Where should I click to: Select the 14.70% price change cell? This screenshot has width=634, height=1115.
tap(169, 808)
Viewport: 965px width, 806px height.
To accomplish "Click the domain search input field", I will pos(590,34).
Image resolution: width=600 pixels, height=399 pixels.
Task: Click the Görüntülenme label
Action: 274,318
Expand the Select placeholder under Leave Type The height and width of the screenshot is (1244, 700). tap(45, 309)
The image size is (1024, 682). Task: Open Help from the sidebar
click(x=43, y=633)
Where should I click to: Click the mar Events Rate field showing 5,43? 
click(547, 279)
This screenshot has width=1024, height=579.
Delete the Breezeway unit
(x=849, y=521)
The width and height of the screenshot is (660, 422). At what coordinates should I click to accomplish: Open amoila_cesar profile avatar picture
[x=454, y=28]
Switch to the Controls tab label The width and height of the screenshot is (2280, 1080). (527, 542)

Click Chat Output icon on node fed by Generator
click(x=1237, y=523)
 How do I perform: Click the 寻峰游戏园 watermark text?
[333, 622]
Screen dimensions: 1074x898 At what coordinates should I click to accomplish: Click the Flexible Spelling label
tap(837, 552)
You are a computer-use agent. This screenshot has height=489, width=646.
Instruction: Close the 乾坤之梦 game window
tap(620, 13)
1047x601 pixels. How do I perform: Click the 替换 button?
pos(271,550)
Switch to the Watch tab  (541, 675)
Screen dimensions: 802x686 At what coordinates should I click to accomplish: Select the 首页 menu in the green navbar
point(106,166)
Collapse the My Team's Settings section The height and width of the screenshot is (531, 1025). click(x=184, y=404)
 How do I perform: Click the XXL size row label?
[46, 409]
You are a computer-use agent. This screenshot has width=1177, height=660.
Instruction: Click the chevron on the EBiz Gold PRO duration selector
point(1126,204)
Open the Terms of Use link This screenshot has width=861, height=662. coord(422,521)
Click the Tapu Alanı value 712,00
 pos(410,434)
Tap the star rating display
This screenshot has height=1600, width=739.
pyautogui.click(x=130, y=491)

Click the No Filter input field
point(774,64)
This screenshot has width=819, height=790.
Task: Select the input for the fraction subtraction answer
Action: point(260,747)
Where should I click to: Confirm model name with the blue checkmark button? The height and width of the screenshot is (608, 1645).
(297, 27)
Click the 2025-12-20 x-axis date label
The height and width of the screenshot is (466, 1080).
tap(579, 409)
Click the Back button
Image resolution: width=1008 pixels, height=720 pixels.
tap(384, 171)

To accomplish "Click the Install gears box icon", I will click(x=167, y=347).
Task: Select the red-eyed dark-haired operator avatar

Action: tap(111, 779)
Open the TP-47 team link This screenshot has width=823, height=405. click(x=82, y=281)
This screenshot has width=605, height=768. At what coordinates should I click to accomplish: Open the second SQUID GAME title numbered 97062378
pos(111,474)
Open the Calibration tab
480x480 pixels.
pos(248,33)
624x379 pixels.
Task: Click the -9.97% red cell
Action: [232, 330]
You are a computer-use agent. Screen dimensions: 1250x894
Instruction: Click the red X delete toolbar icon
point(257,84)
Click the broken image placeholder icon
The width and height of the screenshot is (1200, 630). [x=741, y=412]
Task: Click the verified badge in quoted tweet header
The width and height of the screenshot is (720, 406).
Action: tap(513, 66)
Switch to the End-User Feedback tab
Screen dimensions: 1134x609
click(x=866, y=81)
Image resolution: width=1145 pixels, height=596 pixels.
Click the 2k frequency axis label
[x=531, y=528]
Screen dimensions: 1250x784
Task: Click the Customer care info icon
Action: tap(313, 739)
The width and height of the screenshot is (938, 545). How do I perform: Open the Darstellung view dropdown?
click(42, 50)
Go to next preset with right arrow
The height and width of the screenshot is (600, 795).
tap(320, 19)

··········

» **Task to complete**: All of the material should be given again, character for character.

» **Result of the exercise**:
Where should I click to: Select the 14.70% price change cell? This screenshot has width=634, height=1115.
tap(169, 808)
Viewport: 965px width, 806px height.
To accomplish "Click the domain search input field", I will pos(590,34).
Image resolution: width=600 pixels, height=399 pixels.
Task: Click the Görüntülenme label
Action: 274,318
Expand the Select placeholder under Leave Type The height and width of the screenshot is (1244, 700). tap(45, 309)
The image size is (1024, 682). Task: Open Help from the sidebar
click(x=43, y=633)
Where should I click to: Click the mar Events Rate field showing 5,43? 
click(547, 279)
This screenshot has width=1024, height=579.
Delete the Breezeway unit
(x=849, y=521)
The width and height of the screenshot is (660, 422). At what coordinates should I click to accomplish: Open amoila_cesar profile avatar picture
[x=454, y=28]
Switch to the Controls tab label The width and height of the screenshot is (2280, 1080). (527, 542)

Click Chat Output icon on node fed by Generator
click(x=1237, y=523)
 How do I perform: Click the 寻峰游戏园 watermark text?
[333, 622]
Screen dimensions: 1074x898 At what coordinates should I click to accomplish: Click the Flexible Spelling label
tap(837, 552)
You are a computer-use agent. This screenshot has height=489, width=646.
Instruction: Close the 乾坤之梦 game window
tap(620, 13)
1047x601 pixels. How do I perform: Click the 替换 button?
pos(271,550)
Switch to the Watch tab  (541, 675)
Screen dimensions: 802x686 At what coordinates should I click to accomplish: Select the 首页 menu in the green navbar
point(106,166)
Collapse the My Team's Settings section The height and width of the screenshot is (531, 1025). click(x=184, y=404)
 How do I perform: Click the XXL size row label?
[46, 409]
You are a computer-use agent. This screenshot has width=1177, height=660.
Instruction: Click the chevron on the EBiz Gold PRO duration selector
point(1126,204)
Open the Terms of Use link This screenshot has width=861, height=662. coord(422,521)
Click the Tapu Alanı value 712,00
 pos(410,434)
Tap the star rating display
This screenshot has height=1600, width=739.
pyautogui.click(x=130, y=491)

Click the No Filter input field
point(774,64)
This screenshot has width=819, height=790.
Task: Select the input for the fraction subtraction answer
Action: point(260,747)
Where should I click to: Confirm model name with the blue checkmark button? The height and width of the screenshot is (608, 1645).
(297, 27)
Click the 2025-12-20 x-axis date label
The height and width of the screenshot is (466, 1080).
tap(579, 409)
Click the Back button
Image resolution: width=1008 pixels, height=720 pixels.
tap(384, 171)

To accomplish "Click the Install gears box icon", I will click(x=167, y=347).
Task: Select the red-eyed dark-haired operator avatar

Action: tap(111, 779)
Open the TP-47 team link This screenshot has width=823, height=405. click(x=82, y=281)
This screenshot has width=605, height=768. At what coordinates should I click to accomplish: Open the second SQUID GAME title numbered 97062378
pos(111,474)
Open the Calibration tab
480x480 pixels.
pos(248,33)
624x379 pixels.
Task: Click the -9.97% red cell
Action: [232, 330]
You are a computer-use agent. Screen dimensions: 1250x894
Instruction: Click the red X delete toolbar icon
point(257,84)
Click the broken image placeholder icon
The width and height of the screenshot is (1200, 630). [x=741, y=412]
Task: Click the verified badge in quoted tweet header
The width and height of the screenshot is (720, 406).
Action: tap(513, 66)
Switch to the End-User Feedback tab
Screen dimensions: 1134x609
click(x=866, y=81)
Image resolution: width=1145 pixels, height=596 pixels.
Click the 2k frequency axis label
[x=531, y=528]
Screen dimensions: 1250x784
Task: Click the Customer care info icon
Action: tap(313, 739)
The width and height of the screenshot is (938, 545). How do I perform: Open the Darstellung view dropdown?
click(42, 50)
Go to next preset with right arrow
The height and width of the screenshot is (600, 795).
tap(320, 19)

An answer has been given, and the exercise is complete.